Saturday, October 24, 2009

Let's play wild like wildcats do


Tall Cool One (2006 Remastered LP Version) - Robert Plant

NaNoWriMo starts in exactly one week and just under twelve hours as I write this post. Since I'm between projects at the moment, I've used the past couple of days to keep my writing muscles sharp by penning the first part of a Steampunk tale, which has been a recent reading interest of mine.

If you're unfamiliar with the genre of Steampunk, I would define it at its simplest as anachronistic technology introduced into a 19th-Century setting. Recent examples would include some of the gizmos in the excellent show Warehouse 13 (currently done with its first season) like the Tesla ray gun, the Farnsworth video communicator, and the Edison electric automobile. Steampunk is H. G. Wells and Jules Verne, Steamboy, Castle in the Sky. It's steam-powered mechanical men, airships like naval battleships, and ... rockets.
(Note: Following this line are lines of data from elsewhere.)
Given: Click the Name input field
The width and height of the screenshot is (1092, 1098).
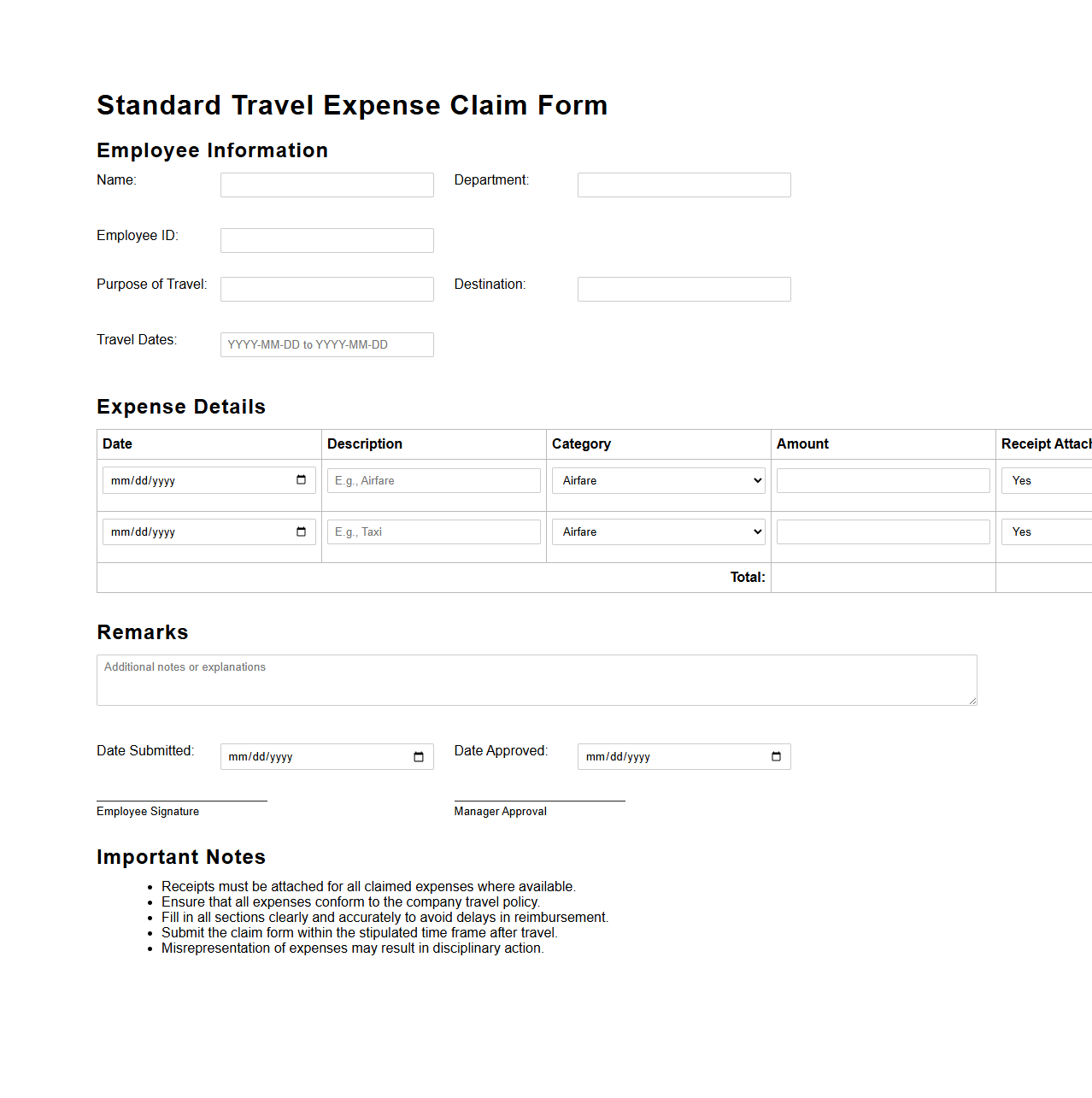Looking at the screenshot, I should coord(326,185).
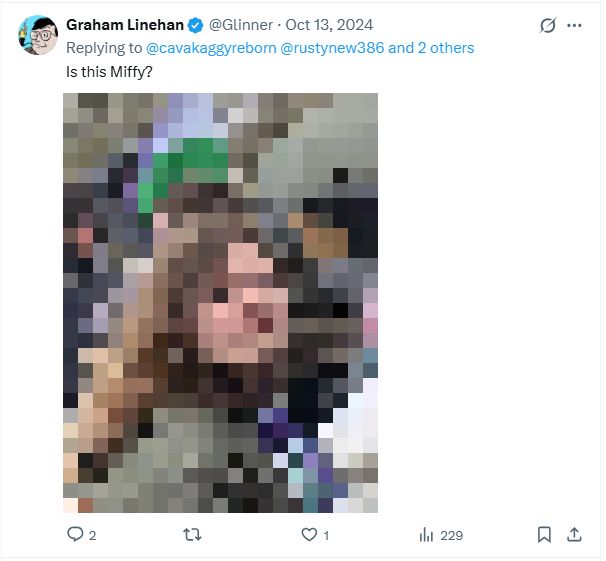The width and height of the screenshot is (606, 561).
Task: Click the blue verified badge
Action: pyautogui.click(x=195, y=25)
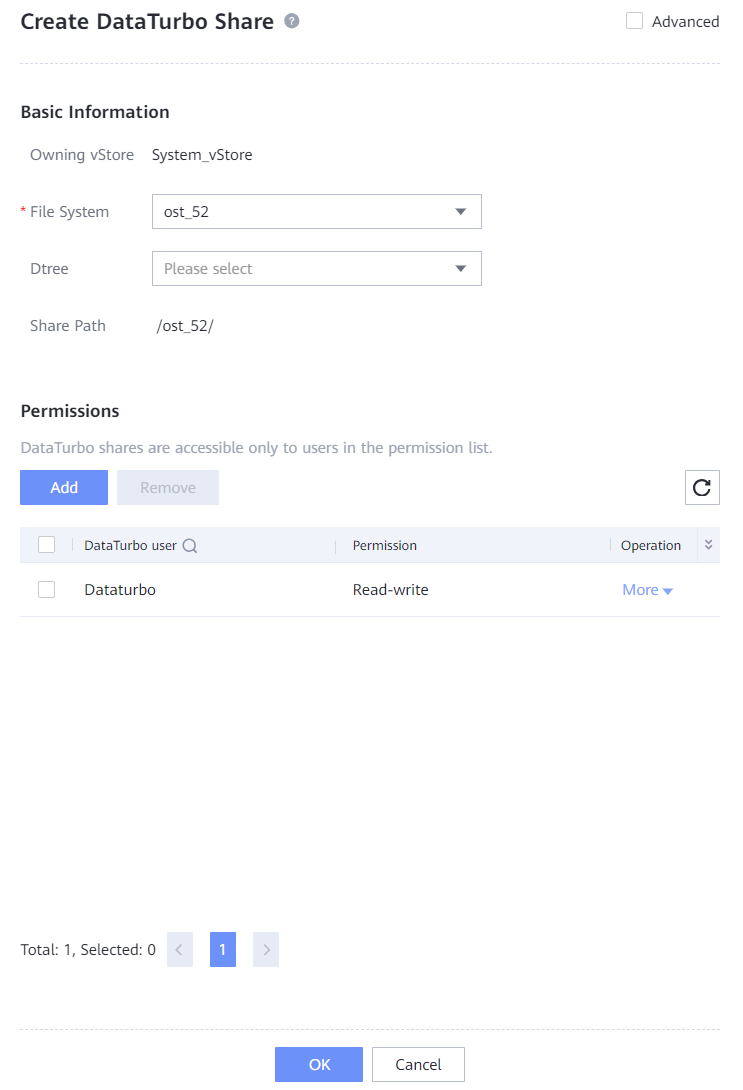
Task: Confirm with the OK button
Action: point(319,1065)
And of course, the stories are not simply about the technology, but about how the advanced tech has affected the lives of the characters within the stories, because we'd all rather read stories about people instead of things. Here's a taste of my own tale, with a working title of Ad Venus, Fidens (To Venus, Fearlessly):

Twas the day before Christmas, and a fine day for rocketry. The fellows and I had gathered in a snow-covered cow pasture to the east of Denver, with our needles of steel and iron, wood and bamboo, ready to challenge the rarefied heights of the wintry air.

Gwen and the boys sat in the wagon, wrapped up in wool blankets and scarves, sipping at hot cider from the Youngs’ stove. My wife’s cheeks were red from the bracing cold of the morning, but she smiled gamely at me as I set up my projectile, a Hale rocket with fourteen pounds of caked fuel between nose cone and the bell-shaped exhaust nozzle. The gantry was giving me fits; I’d dropped at least three bolts into the snow and was wet through the knees of my trousers from hunting for them.